Use this pattern when you want remote terminal/session capability via an external bridge, without embedding terminal runtime logic into MicroClaw core.

  1. Keep base MCP config in <data_dir>/mcp.json (optional).
  2. Add sidecar config as a fragment in <data_dir>/mcp.d/hapi-bridge.json.
  3. Start the bridge service separately, then start MicroClaw.

Example fragment:

{
  "mcpServers": {
    "hapi_bridge": {
      "transport": "streamable_http",
      "endpoint": "http://127.0.0.1:3010/mcp",
      "request_timeout_secs": 180
    }
  }
}

Reference template: repository file mcp.hapi-bridge.example.json. Step-by-step guide: docs/operations/hapi-bridge.md.
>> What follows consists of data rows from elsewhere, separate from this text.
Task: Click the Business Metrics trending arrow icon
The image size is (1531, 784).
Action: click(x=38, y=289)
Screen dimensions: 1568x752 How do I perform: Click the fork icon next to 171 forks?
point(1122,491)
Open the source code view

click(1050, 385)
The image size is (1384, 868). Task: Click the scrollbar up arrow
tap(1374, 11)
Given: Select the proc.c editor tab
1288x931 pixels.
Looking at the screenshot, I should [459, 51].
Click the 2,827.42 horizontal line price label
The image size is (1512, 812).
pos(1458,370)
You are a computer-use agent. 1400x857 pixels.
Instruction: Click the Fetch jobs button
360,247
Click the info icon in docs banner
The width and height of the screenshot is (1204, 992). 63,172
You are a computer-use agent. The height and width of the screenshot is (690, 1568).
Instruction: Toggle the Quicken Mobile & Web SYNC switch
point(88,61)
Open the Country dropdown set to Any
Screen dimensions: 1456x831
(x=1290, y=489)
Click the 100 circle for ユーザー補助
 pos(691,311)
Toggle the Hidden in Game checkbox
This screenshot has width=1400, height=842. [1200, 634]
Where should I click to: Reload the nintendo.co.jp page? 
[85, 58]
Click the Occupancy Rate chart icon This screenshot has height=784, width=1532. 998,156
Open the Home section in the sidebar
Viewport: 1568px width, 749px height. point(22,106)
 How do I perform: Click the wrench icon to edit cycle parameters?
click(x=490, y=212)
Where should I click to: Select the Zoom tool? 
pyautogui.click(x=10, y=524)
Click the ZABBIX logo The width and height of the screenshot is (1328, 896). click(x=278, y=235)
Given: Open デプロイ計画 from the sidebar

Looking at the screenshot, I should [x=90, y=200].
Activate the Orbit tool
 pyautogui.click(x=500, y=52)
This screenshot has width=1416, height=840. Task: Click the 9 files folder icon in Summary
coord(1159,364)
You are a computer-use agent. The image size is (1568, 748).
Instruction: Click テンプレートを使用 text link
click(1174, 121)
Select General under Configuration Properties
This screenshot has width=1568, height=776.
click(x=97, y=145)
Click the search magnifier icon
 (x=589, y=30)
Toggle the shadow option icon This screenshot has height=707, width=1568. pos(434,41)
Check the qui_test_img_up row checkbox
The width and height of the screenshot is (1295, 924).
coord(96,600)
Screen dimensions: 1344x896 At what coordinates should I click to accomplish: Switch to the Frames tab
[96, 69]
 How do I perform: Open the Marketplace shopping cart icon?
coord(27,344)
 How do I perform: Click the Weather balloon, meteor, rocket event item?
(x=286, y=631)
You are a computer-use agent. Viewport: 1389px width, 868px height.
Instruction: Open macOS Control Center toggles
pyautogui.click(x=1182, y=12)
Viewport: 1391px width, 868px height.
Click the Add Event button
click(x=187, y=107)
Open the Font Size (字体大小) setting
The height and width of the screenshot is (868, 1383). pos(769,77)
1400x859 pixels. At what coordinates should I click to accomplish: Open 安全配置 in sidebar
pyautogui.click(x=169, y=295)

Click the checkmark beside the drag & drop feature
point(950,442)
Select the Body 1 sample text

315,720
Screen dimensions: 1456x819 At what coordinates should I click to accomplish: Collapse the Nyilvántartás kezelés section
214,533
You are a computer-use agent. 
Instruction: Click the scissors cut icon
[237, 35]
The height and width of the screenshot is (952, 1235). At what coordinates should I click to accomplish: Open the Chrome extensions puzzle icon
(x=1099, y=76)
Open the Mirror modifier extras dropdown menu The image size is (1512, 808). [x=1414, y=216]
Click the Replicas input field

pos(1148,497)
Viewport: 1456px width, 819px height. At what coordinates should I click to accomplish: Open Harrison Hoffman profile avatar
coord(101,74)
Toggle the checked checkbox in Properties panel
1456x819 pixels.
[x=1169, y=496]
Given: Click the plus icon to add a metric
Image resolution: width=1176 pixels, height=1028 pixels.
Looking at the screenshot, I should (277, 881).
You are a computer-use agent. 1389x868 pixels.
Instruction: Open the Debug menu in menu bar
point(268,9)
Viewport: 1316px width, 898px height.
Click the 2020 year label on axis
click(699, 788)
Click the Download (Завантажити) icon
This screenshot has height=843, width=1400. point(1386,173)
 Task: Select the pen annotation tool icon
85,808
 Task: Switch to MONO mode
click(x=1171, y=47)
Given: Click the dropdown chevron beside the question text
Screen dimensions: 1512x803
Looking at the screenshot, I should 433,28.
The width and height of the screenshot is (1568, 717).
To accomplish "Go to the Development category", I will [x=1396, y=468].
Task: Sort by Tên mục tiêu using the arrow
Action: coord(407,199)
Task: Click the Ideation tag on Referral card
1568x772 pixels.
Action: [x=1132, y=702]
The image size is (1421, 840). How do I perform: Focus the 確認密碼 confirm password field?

Memory MCP Backend (Optional)

If any configured MCP server exposes both memory_query and memory_upsert, MicroClaw enables MCP-first structured-memory operations:

  • prompt-time structured-memory reads/searches
  • explicit remember ... fast path writes
  • reflector insert/update/supersede/touch flows
  • structured memory tool operations (structured_memory_search/update/delete)

Fallback policy:

  • on MCP call failure, timeout, or invalid/unknown response shape, MicroClaw falls back to built-in SQLite memory automatically
  • fallback is per operation (best-effort), so one MCP failure does not disable memory for the whole runtime
  • fallback reasons are classified and surfaced as stable categories in health state, for example timeout, transport, invalid_payload, or unsupported_operation

Operational checks:

  • confirm startup logs include Memory MCP backend enabled via server '<name>'
  • confirm startup health probe does not log memory MCP startup probe failed; if it does, MicroClaw keeps the external provider attached but serves operations via SQLite fallback as needed
  • verify server tool list includes exact names memory_query and memory_upsert
  • inspect /api/health or config self-check output for memory_backend health:
    • startup_probe_ok=false means the provider was discovered but failed the initial memory_query(list) probe
    • high consecutive_primary_failures or total_fallbacks means the runtime is degrading to SQLite frequently
    • last_fallback_reason records the most recent classified fallback reason
  • if semantic retrieval quality drops while MCP is enabled, note that local sqlite-vec KNN ranking is skipped for MCP-backed rows

Consistency model:

  • fallback is evaluated per operation, not per runtime: a failed MCP read/write can fall back to SQLite even while later operations retry the external provider
  • this prioritizes availability over strict cross-store consistency; short-lived divergence between SQLite and the external memory store is therefore possible
  • explicit memory reads/writes and tool calls continue through SQLite fallback when the external provider is unhealthy
  • background reflector writes are paused when startup probe fails or repeated primary-provider failures indicate the external provider is unhealthy; this limits silent divergence from bulk background writes
  • after the external provider recovers, new operations go back to MCP-first behavior, but data written only through SQLite fallback is not automatically backfilled into the external store

Minimal MCP config example (memory MCP server + local filesystem):

{
  "defaultProtocolVersion": "2024-11-05",
  "mcpServers": {
    "filesystem": {
      "transport": "stdio",
      "command": "npx",
      "args": ["-y", "@modelcontextprotocol/server-filesystem", "."]
    },
    "memory": {
      "transport": "streamable_http",
      "endpoint": "http://127.0.0.1:8090/mcp",
      "headers": {
        "Authorization": "Bearer REPLACE_ME"
      },
      "request_timeout_secs": 60
    }
  }
}

The memory server must expose MCP tools named exactly memory_query and memory_upsert.